The People’s Action Party (PAP) is once again at a turning point as it navigates an ongoing leadership transition and a new generation of voters, said Singaporean Prime Minister Lee Hsien Loong.
Drawing parallels between now and 1985 when the party was passing the baton to its second-generation leaders, Lee said there are many questions about the future, including how the PAP and its fourth-generation team will deal with new challenges, and whether they have what it takes to bring Singapore forward.
In a speech on December 14 at the launch of a book that chronicles the PAP’s history since 1985 held at the National University of Singapore (NUS), he said the next 35 years will be quite different from the last.
“Most fundamentally, our task is not to foretell the future, but to create it. The PAP continues to carry a heavy responsibility for Singapore’s security, stability and success,” said Lee, who is PAP secretary-general.
“It must always work closely with Singaporeans to take the country forward.”
The book, A History Of The People’s Action Party: 1985-2021, recounts the party’s activities and events during that period. It was written by Dr Shashi Jayakumar, a senior fellow and head of the Centre of Excellence for National Security at the S Rajaratnam School of International Studies and published by NUS Press.
Lee noted that the PAP is now in the midst of a leadership transition from the 3G to the 4G team, just like in 1985 when its second generation of leaders was taking over from the pioneer generation.
At the time, only founding Prime Minister Lee Kuan Yew, S Rajaratnam and EW Barker remained in the new Cabinet.

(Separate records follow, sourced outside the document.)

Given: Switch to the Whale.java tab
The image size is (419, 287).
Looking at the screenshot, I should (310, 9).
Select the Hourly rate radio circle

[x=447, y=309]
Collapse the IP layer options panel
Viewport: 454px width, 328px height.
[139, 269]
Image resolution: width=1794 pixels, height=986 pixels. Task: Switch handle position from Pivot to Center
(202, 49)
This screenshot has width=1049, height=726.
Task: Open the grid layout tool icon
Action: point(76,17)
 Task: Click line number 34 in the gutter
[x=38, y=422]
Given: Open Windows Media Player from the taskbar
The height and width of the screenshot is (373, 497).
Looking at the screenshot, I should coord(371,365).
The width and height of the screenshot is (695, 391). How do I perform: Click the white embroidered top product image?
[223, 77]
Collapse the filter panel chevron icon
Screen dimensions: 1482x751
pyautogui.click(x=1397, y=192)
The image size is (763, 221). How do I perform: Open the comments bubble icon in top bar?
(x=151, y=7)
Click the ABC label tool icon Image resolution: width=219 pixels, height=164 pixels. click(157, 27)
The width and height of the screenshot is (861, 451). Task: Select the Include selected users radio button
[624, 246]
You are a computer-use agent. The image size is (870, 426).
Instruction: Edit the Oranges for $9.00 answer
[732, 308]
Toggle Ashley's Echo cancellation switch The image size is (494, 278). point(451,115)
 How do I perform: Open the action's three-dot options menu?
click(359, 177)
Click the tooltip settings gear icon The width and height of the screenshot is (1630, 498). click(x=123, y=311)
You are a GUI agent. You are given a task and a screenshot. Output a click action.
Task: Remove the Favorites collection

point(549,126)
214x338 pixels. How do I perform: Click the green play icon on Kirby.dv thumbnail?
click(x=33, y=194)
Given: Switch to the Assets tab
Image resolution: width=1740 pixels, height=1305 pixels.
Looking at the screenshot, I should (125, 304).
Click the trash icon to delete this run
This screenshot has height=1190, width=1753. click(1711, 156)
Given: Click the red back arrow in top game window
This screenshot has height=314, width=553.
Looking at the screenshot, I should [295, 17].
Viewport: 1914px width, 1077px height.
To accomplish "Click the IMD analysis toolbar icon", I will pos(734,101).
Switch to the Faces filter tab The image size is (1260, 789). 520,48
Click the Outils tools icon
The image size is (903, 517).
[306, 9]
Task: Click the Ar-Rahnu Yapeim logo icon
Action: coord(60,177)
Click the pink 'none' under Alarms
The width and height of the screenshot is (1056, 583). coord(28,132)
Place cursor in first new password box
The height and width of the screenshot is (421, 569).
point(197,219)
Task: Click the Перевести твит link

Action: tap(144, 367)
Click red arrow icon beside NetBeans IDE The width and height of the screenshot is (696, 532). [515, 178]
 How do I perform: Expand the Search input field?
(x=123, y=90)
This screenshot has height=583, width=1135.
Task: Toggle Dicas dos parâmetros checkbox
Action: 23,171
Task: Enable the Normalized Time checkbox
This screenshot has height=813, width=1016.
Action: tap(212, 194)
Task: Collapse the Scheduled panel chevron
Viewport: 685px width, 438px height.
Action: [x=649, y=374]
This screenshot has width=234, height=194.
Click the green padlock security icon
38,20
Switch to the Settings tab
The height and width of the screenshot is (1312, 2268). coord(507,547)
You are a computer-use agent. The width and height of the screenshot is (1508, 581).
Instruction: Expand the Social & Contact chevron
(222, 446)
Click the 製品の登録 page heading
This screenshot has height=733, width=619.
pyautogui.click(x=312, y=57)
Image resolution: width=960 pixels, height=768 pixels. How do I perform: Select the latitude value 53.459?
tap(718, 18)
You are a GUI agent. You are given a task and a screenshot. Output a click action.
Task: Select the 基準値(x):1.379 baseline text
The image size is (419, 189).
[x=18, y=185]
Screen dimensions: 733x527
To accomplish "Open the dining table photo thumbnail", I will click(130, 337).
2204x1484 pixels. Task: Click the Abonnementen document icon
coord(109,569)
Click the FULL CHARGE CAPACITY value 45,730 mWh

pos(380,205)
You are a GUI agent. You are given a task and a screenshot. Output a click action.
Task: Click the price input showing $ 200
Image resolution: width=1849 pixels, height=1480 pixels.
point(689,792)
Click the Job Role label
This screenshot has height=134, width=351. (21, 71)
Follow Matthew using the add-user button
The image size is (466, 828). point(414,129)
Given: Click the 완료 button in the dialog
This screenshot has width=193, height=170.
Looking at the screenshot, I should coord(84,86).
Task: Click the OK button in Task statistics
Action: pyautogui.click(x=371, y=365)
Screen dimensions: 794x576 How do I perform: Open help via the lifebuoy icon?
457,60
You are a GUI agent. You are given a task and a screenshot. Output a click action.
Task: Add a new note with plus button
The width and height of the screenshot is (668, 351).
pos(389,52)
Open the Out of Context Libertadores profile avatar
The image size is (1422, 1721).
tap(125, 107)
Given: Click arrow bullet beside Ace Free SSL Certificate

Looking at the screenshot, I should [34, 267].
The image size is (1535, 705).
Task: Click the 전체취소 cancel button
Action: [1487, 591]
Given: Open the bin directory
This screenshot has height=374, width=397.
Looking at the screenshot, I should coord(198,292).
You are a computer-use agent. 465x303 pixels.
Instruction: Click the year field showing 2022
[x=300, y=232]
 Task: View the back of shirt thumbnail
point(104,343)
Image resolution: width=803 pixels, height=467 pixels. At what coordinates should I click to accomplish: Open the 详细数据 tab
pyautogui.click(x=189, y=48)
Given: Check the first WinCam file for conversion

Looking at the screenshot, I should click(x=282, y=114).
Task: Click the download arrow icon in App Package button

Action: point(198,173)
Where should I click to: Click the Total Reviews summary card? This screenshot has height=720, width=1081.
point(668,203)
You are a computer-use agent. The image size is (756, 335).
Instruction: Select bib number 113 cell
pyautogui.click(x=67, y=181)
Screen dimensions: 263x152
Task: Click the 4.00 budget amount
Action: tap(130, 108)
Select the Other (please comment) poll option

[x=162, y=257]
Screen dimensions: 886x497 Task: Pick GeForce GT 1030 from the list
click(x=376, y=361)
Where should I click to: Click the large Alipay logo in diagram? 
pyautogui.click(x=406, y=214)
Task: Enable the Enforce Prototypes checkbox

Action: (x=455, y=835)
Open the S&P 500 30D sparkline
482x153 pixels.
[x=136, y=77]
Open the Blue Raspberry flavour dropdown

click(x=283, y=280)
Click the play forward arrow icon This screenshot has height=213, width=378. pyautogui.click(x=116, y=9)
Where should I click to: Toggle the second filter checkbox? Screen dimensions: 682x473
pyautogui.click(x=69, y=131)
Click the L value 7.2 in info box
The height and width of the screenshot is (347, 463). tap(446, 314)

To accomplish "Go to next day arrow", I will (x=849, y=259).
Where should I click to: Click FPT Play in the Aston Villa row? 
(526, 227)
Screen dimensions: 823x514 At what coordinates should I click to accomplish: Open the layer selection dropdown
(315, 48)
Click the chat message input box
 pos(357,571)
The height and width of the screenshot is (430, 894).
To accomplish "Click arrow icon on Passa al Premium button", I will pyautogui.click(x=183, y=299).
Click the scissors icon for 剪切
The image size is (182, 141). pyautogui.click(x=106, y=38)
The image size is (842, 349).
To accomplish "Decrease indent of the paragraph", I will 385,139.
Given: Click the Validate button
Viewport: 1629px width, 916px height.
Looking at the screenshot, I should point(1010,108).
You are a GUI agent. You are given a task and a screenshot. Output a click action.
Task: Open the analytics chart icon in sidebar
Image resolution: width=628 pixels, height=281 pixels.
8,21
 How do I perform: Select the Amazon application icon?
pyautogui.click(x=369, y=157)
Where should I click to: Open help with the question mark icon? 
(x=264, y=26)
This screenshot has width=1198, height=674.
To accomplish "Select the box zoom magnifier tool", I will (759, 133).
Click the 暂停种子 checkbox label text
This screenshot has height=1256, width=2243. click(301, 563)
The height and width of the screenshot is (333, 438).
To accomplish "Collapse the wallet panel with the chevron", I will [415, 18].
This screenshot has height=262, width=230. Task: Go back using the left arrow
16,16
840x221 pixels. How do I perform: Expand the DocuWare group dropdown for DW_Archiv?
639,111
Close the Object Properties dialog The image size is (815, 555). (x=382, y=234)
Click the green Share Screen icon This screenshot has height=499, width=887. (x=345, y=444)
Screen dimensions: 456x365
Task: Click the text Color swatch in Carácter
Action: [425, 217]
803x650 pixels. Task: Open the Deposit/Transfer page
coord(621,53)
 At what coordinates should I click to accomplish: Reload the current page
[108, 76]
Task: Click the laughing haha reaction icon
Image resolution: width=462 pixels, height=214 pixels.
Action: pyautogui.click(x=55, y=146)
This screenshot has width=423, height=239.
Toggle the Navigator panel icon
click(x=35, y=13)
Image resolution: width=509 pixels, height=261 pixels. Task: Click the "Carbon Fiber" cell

The PAP’s vote share fell sharply by 12.9 percentage points to 64.8 per cent in the 1984 General Election, which also heralded a generational change in the electorate, said Lee. For the first time since independence, the PAP received less than 70 per cent of the overall votes.
At the post-election conference, Lee Kuan Yew had said the older generation of voters who stuck with the PAP through Singapore’s earlier years were beginning to fade away, and were replaced with a younger generation that was better educated and more demanding of their leaders.
“It seemed like the PAP was losing its political dominance,” said Lee on December 14.
“It was a moment for introspection, perhaps even concern. What did the future hold for the party, and for Singapore?”
Today, Lee is the only one of the 1984 batch of PAP members of Parliament still in politics, and the pioneer generation of voters who began to leave the scene in 1985 are mostly gone.
About 60 per cent of today’s voters were born after independence, he said. Growing up in a stable Singapore, they experienced steady progress and benefited from the nation’s collective efforts to develop its economy as well as its identity.
While Singaporeans who have lived through the past decades may not consider the country’s stability, progress and success astonishing, Lee said all this was hardly predicted – much less foreordained.
“It did not happen by itself, nor has it happened in very many other countries. And yet it happened in Singapore,” he added.
“How did Singapore manage to achieve this? The PAP is an important part of the explanation.”